Corticosteroid drugs demonstrated clear efficacy in restoring MEPs after injury. Administered at a dosage of 8 mg immediately after the onset of reduction or disappearance of MEPs signals, betamethasone allowed recovery of signals within 8 to 17 min. This suggests that betamethasone, probably due to its anti-inflammatory action, may reduce inflammation-induced secondary damage and improve local blood flow. The results indicate that, during reversible neurophysiological damage, early intervention with corticosteroid drugs may prevent permanent damage to the spinal cord.
Limitations and Future Perspectives
The main limitation of this study concerns the fact that, even if the swine model and the experiment’s setting aim to recreate a real surgical intervention, this protocol cannot completely reproduce the simulation of a spinal cord tumor in a human subject. Given the impossibility of performing experiments on humans for obvious reasons, other kinds of artificial simulations are needed to confirm the results of this study.
Another limitation of this study is the small sample size, which was appropriate for the reproducibility of the experimental model, but a larger group is needed for further validation of this preliminary data.

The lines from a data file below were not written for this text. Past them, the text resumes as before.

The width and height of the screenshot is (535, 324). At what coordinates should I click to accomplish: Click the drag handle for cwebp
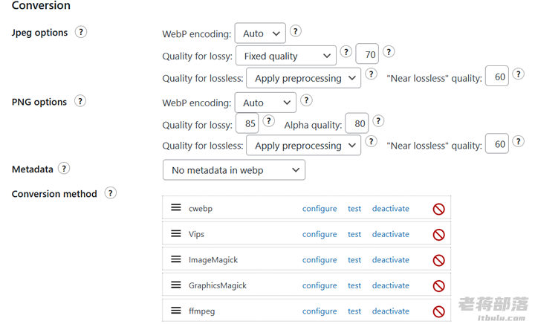click(176, 207)
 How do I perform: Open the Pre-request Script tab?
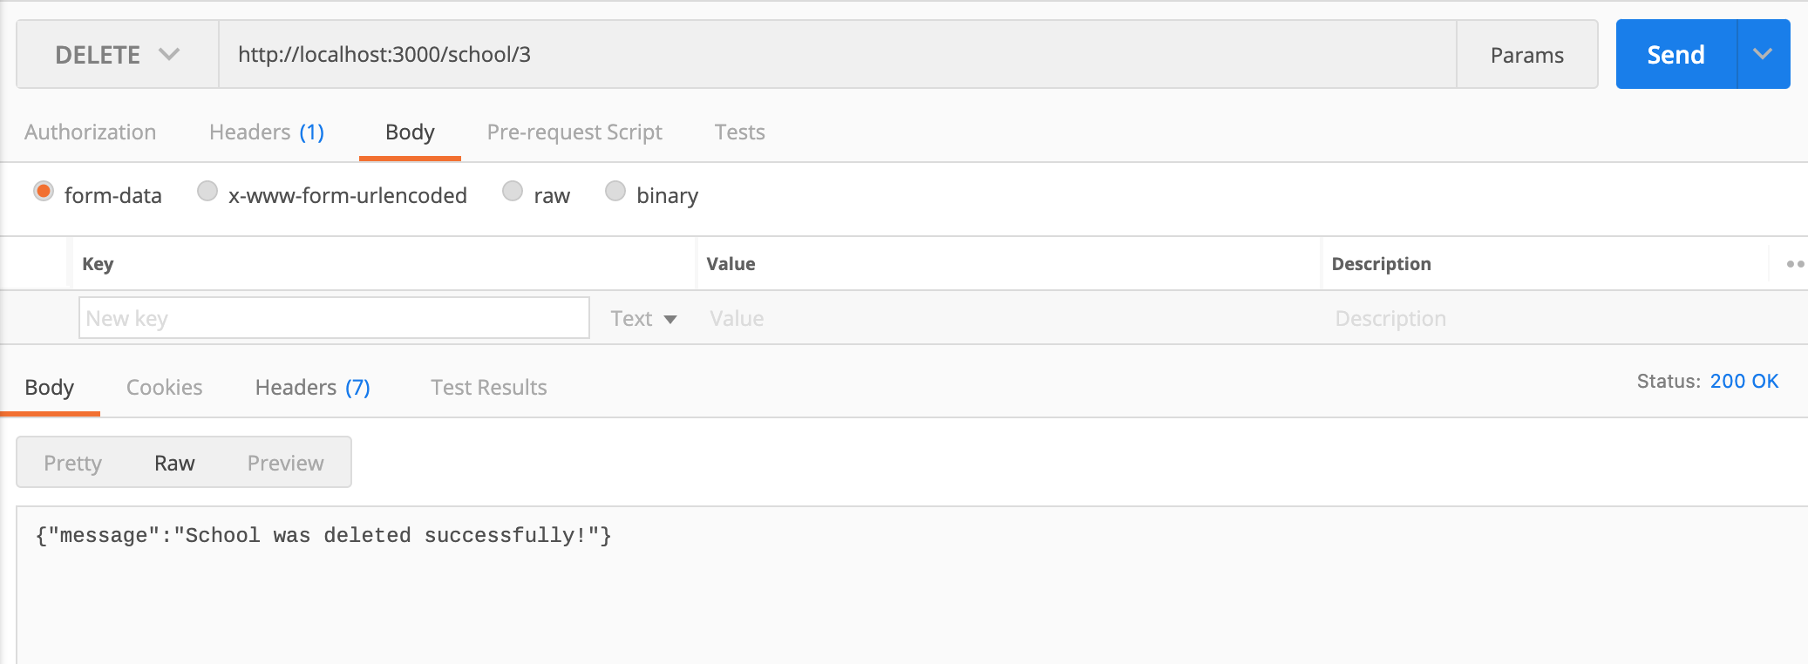tap(574, 132)
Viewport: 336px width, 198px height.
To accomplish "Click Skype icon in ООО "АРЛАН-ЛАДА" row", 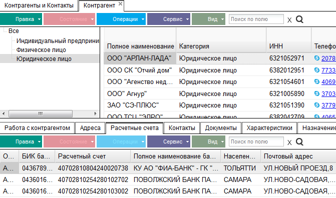I will (316, 58).
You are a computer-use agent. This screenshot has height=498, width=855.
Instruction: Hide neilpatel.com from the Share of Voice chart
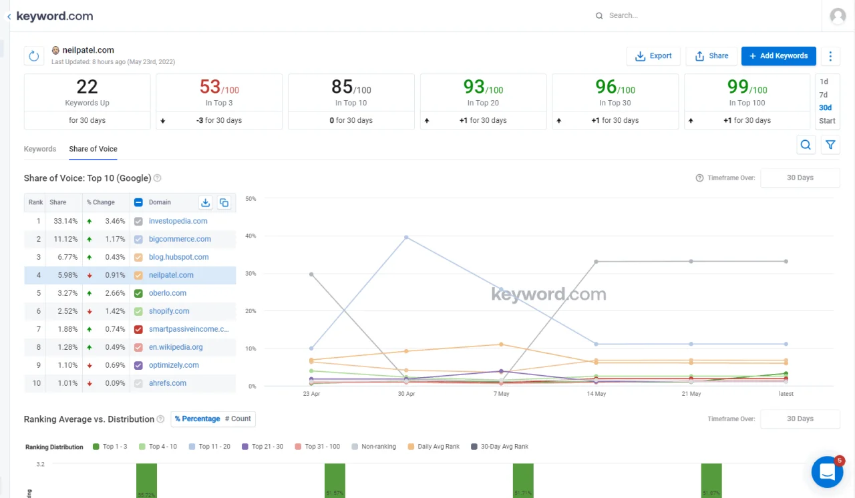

The choice of the subcutaneous fat tissue as the target for the experimental fact is widely explained in the manuscript. However, this model does not reproduce one of the features of intramedullary tumors: the adhesion to the normal spinal cord tissue. Even though this feature is not reproduced, the use of the ultrasound aspirator on the borders of the sample, directly adjacent to the normal spinal cord tissue, is a reliable reproduction of the effects of ultrasound on normal spinal cord.
Considering the data retrieved from our experiments, questions automatically arise, which first concern whether there is a way to safely use the ultrasound aspirators even in continuous mode and for high power of fragmentation in the proximity of the spinal cord. In addition, the question remains open as to identifying all the factors involved in causing spinal cord ischemia: the peculiar circulation of the spinal cord, the use of this instrument in a small-diameter channel surrounded by bone, other morphological and physiological parameters of the spinal cord, or the combination of these.
Finally, we analyzed the extent and type of histological damage caused by the ultrasonic aspirator. Although the results showed histological damage, the inability to obtain high-quality histological images led us to remove this analysis from the manuscript.